Doc ref: 53829/10 • ECHR ID: 001-180104

Document date: December 5, 2017

  • Inbound citations: 1
  • Cited paragraphs: 2
  • Outbound citations: 14

BAŞKAYA v. TURKEY

Doc ref: 53829/10 • ECHR ID: 001-180104

Document date: December 5, 2017

Cited paragraphs only

SECOND SECTION

DECISION

Application no. 53829/10 Haydar BAÅžKAYA and others against Turkey

The European Court of Human Rights (Second Section), sitting on 5 December 2017 as a Chamber composed of:

Robert Spano, President, Julia Laffranque , Ledi Bianku , Işıl Karakaş , Nebojša Vučinić , Jon Fridrik Kjølbro , Stéphanie Mourou-Vikström , judges , and Hasan Bakırcı, Deputy S ection Registrar .

Having regard to the above application lodged on 22 June 2010,

Having regard to the observations submitted by the respondent Government and the observations in reply submitted by the applicants,

Having deliberated, decides as follows:

THE FACTS

1. A list of the applicants is set out in the appendix.
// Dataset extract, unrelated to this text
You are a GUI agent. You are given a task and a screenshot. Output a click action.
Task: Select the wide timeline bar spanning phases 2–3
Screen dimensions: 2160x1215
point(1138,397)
2. The Turkish Government (“the Government”) were represented by their Agent.

The circumstances of the case

3. The facts of the case, as submitted by the parties, may be summarised as follows.

4. On 5 October 2003 the applicants ’ son and brother, Celal Başkaya , who was a student at a public university in Konya at the material time (“ Selçuk University”), drowned in the university ’ s Olympic swimming pool.
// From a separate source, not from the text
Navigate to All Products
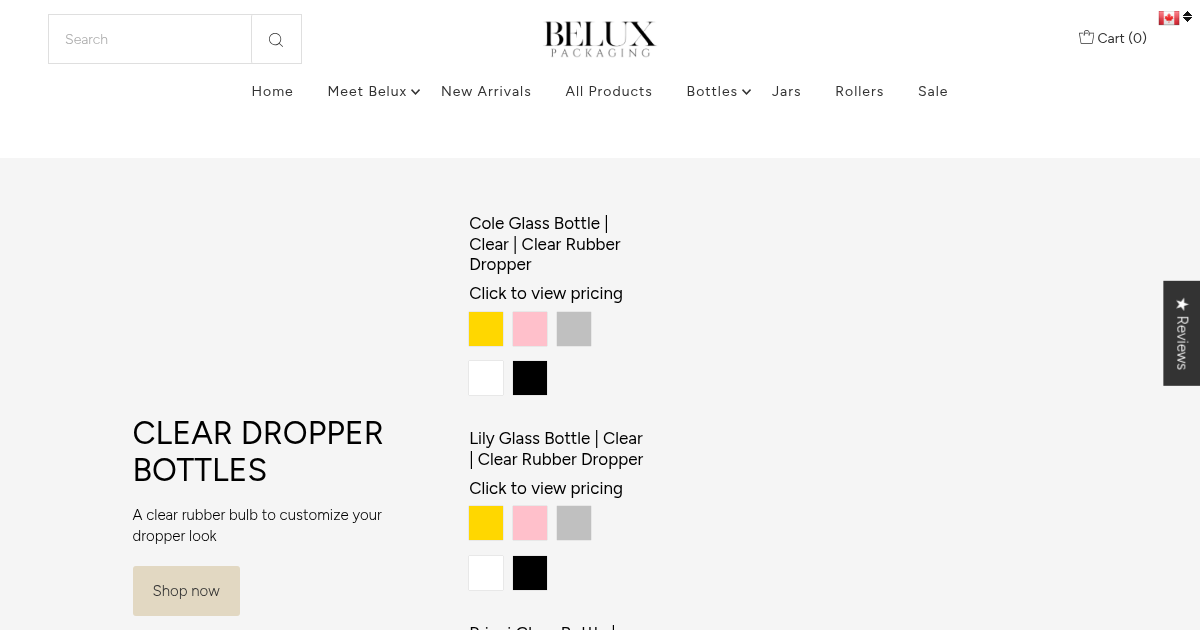This screenshot has width=1200, height=630. pos(609,91)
5. Soon after the incident police officers arrived at the swimming pool and examined the accident site together with the deputy manager of the pool, T.S. According to the information provided by T.S., Celal Başkaya was taken to the Konya Numune Hospital following initial medical assistance administered beside the pool. The police drew up a sketch map of the scene of the incident, showing that the victim had drowned in the middle of the pool, where the water depth was 220 centimetres. Another report prepared by the police on the same day indicated that a diabetic ID card had been found amongst the belongings recovered from victim ’ s changing room locker.
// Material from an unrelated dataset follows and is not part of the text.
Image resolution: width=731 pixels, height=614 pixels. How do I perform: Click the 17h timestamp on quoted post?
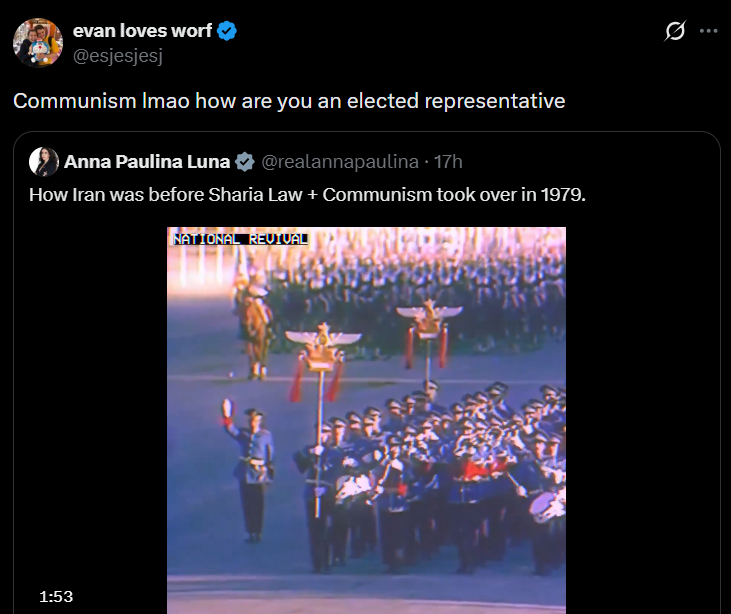pos(448,162)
6. Still on 5 October 2003 , the police questioned four suspects in respect of the incident: the lifeguards employed at the pool, B.Y. and C.A., the medical officer at the pool, M.Ö., and the deputy manager of the pool, T.S.

7. B.Y. told the police that when he and his colleague, C.A., who had been positioned on the other side of the pool at the material time, noticed a person drowning in the middle of the pool, they jumped in and rescued him. When they first took him out, the young man was unconscious, but still had a pulse. They immediately performed the relevant first aid procedures with the assistance of the medical officer M.Ö., and ten minutes later an ambulance arrived and took the man to the hospital. B.Y. stated that it was only after the incident that they learned that the victim was diabetic. B.Y. also claimed that before sinking under water, the victim had not called for help in any way, nor had he made any movements suggesting that he was in danger of drowning.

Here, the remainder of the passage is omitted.